[GIVEN REQUEST] From the pattern recognition notes below, extract verbatim the stretch from "Pattern Recognition Chapter" through "of dimensionality reduction.".

[DOCUMENT EXCERPT]
......

Pattern Recognition Chapter 1. Notes

1.0 Introduction

  • Handwriting is a non-trivial problem due to variability.
  • Why is handcrafting or using heuristics bad?
    • such an approach leads to proliferation (rapid increase) of rules and exceptions
    • i.e. can we model all the possible transformation of a given number?
  • generalization: ability to categorize new examples that differ from training set
  • Input variables are pre-processed to new space of variables, so that the problem is easier to solve
    • I.e. MNIST digits are normalized and shifted towards centre (reducing positional variability)
    • pre-processing is sometimes called 'feature extraction'
  • Useful features are fast to compute, and preserve discriminatory information.
  • Feature extration is a form of dimensionality reduction.
  • Need to be careful of the balance of the power of the feature and computation power

  • 3 kinds of machine learning problems:

    • supervised: (classification) (regression)
    • un-supervised: (clustering) (density estimation) (dimensionality reduction)
    • reinforcement learning: problem of finding suitable actions to take in a given example in order to maximize a reward (exploration vs. exploitation)

1.1 Example: Polynomial Curve Fitting

Here we will try to recreate the example given in the textbook.

......

[PROVIDED MATERIAL]
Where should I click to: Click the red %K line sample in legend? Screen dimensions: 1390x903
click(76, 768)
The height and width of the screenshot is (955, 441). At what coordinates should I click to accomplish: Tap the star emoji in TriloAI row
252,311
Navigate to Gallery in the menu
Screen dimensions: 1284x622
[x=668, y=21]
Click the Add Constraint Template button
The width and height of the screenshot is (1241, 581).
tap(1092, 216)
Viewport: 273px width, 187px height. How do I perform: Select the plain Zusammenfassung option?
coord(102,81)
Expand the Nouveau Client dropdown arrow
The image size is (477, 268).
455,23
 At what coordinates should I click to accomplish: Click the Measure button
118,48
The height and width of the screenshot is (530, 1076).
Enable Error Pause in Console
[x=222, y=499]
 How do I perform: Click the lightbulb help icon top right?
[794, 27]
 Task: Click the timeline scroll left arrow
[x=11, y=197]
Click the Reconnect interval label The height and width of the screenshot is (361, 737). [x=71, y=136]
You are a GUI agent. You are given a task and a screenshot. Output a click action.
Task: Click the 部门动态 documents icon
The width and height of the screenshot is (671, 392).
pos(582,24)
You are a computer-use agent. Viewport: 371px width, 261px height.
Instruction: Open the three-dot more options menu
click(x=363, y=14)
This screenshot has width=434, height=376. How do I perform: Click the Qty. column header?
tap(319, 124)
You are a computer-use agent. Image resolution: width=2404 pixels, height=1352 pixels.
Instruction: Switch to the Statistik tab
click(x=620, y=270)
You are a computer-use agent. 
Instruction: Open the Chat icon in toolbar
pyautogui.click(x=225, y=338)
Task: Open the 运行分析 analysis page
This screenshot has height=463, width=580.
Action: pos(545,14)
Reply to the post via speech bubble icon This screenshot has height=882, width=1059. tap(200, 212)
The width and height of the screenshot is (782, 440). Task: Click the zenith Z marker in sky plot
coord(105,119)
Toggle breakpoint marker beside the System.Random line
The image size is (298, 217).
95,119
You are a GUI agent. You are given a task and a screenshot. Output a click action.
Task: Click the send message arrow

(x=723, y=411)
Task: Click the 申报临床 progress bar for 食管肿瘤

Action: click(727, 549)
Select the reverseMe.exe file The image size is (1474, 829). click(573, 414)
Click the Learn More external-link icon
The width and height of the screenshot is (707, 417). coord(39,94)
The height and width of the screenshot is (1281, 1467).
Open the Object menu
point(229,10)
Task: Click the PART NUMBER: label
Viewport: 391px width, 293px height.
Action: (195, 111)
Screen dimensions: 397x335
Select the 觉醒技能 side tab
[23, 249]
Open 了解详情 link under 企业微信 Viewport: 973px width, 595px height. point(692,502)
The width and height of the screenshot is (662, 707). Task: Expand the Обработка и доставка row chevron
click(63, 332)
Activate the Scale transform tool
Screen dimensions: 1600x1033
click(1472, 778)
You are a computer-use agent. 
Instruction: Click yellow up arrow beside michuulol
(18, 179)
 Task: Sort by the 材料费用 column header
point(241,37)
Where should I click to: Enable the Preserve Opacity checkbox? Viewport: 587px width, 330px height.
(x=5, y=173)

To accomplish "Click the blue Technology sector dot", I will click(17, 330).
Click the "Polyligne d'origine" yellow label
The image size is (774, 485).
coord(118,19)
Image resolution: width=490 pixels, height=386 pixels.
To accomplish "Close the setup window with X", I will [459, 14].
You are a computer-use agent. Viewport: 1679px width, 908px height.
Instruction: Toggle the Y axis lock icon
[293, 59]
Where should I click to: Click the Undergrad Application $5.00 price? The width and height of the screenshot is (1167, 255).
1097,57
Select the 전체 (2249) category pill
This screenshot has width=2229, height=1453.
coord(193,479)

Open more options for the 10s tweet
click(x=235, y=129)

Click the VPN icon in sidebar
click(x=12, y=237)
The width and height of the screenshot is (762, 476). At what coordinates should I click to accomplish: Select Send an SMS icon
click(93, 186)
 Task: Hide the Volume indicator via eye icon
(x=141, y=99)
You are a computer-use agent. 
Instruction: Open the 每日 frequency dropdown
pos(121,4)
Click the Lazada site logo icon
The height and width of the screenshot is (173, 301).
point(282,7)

......

[WORKED SOLUTION]
Pattern Recognition Chapter 1. Notes

1.0 Introduction

  • Handwriting is a non-trivial problem due to variability.
  • Why is handcrafting or using heuristics bad?
    • such an approach leads to proliferation (rapid increase) of rules and exceptions
    • i.e. can we model all the possible transformation of a given number?
  • generalization: ability to categorize new examples that differ from training set
  • Input variables are pre-processed to new space of variables, so that the problem is easier to solve
    • I.e. MNIST digits are normalized and shifted towards centre (reducing positional variability)
    • pre-processing is sometimes called 'feature extraction'
  • Useful features are fast to compute, and preserve discriminatory information.
  • Feature extration is a form of dimensionality reduction.